_Exercise requirements_.
Carry on the article about Brian Eno's Ships tour, starting after its last sentence.
START Passage provided
For the first time ever, Brian Eno is taking a live solo show on the road. He’ll perform a concert program called Ships across Europe this fall, built around 2016 album The Ship and featuring new and old compositions from his catalog. He will be backed by the Baltic Sea Philharmonic (with conductor Kristjan Järvi), the actor Peter Serafinowicz, and Eno’s longtime collaborators Leo Abrahams and Peter Chilvers. The run concludes with two shows in one night at London’s Southbank Centre on October 30; find all the dates—including shows in Venice, Paris, Berlin, and Utrecht—below.
Despite touring with Roxy Music in the 1970s and sporadically with other artists, Eno has only played sporadic, one-off solo shows, often as part of festival programs. In 2021, he and his brother Roger Eno performed live at the Acropolis.
In press materials, Eno said of the new tour:
The album The Ship is an unusual piece in that it uses voice but doesn’t particularly rely on the song form. It’s an atmosphere with occasional characters drifting through it, characters lost in the vague space made by the music. There’s a sense of wartime in the background, and a sense of inevitability. There is also a sense of scale which suits an orchestra, and a sense of many people working together. I wanted an orchestra which played music the way I would like to play music: from the heart rather than just from the score. I wanted the players to be young and fresh and enthusiastic. When I first saw the Baltic Sea Philharmonic I found all that…and then noticed they were named after a sea. That sealed it!
END Passage provided
START Collected data
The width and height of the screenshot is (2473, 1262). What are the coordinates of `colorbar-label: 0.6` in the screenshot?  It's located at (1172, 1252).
END Collected data
_Output of the exercise_.
Read Pitchfork’s review of Eno’s recent album with Fred Again.. and, below, read about Eno and John Cale’s classic “Lay My Love” in “The 250 Best Songs of the 1990s.”
10-21 Venice, Italy – Venice Biennale Musica, Teatro la Fenice (3 and 8 p.m.)
10-24 Berlin, Germany – Philharmonie Berlin
10-26 Paris, France – La Seine Musicale
10-28 Utrecht, Netherlands – TivoliVredenburg
10-30 London, England – Royal Festival Hall, Southbank (6.30 and 9 p.m.)